- Coordinates: 39°51′17.75″N 87°20′8.75″W﻿ / ﻿39.8549306°N 87.3357639°W
- Carried: Tow Path Road
- Crossed: Sugar Creek
- Locale: West Union, Indiana, Parke, Indiana, United States
- Official name: Star Mill Covered Bridge
- Other name: Harrison Covered Bridge
- Named for: The Star Mill

Characteristics
- Total length: 250 ft (76 m)

History
- Constructed by: J. J. Daniels
- Built: 1861
- Destroyed: 1866 J. J. Daniels paid $286.66 to remove from creek

Location
- Interactive map of Star Mill Covered Bridge

= Star Mill Covered Bridge =

The Star Mill Covered Bridge was north of West Union, Indiana. The double-span Burr Arch covered bridge structure was built by J. J. Daniels in 1861 and destroyed by flood waters in 1866.

==History==

===Construction===
This was the first of three bridges to be built at this location in a fifteen-year span. The second bridge, the Harrison Covered Bridge, would be built five years later and only last ten years before the West Union Covered Bridge would be built, which is still standing as of 2015.
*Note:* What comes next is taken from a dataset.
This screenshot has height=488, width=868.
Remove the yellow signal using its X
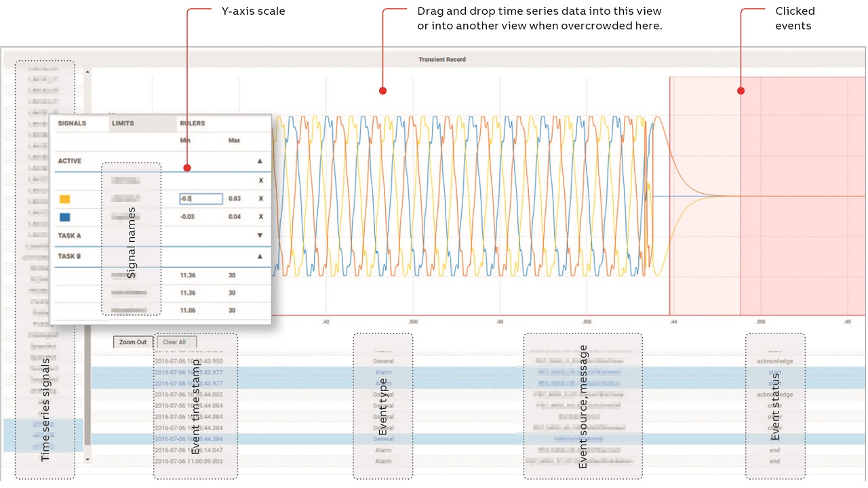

Joseph J. Daniels wrote a letter to the Parke County Commissioners in 1859, acting as an agent for his brother, William D. Daniels, seeking the contracts to build two bridges over Sugar Creek. One at Star Mill, north of West Union, and one at west of Rockport, the Jackson Covered Bridge.

The Parke County Commissioners called a special meeting on December 28, 1860, on behalf of Dr. Hobbs, who was representing several citizens, to present a petition for a covered bridge at Rockport. John Scott presented a petition and subscriptions at the same meeting for a bridge at Star Mill.

On January 1, 1861, another special session was call by the County Commissioners where $8,000 was approved for both location provided that the citizens would provide subscriptions to make up for the total cost. James Johnson and Henry Wolf were appointed to select suitable locations for the bridges along with specifications and costs.

By the summer of 1861, the West Union site had raised $2,747 with eight men agreeing to make up the difference to $8,000. The Rockport site had raised $3,037 with six men agreeing to make up the difference to $8,000. William D. Daniels was awarded the contracts for both bridges with the provision that they must be completed by the end of the year, 1861.

===Repair and destruction===
The bridge was inspected and the rods tightened in 1863 by J. J. Daniels and, although this bridge probably had the same design and was tied down like the Jackson Covered Bridge, upstream, it did not withstand the flood of 1866.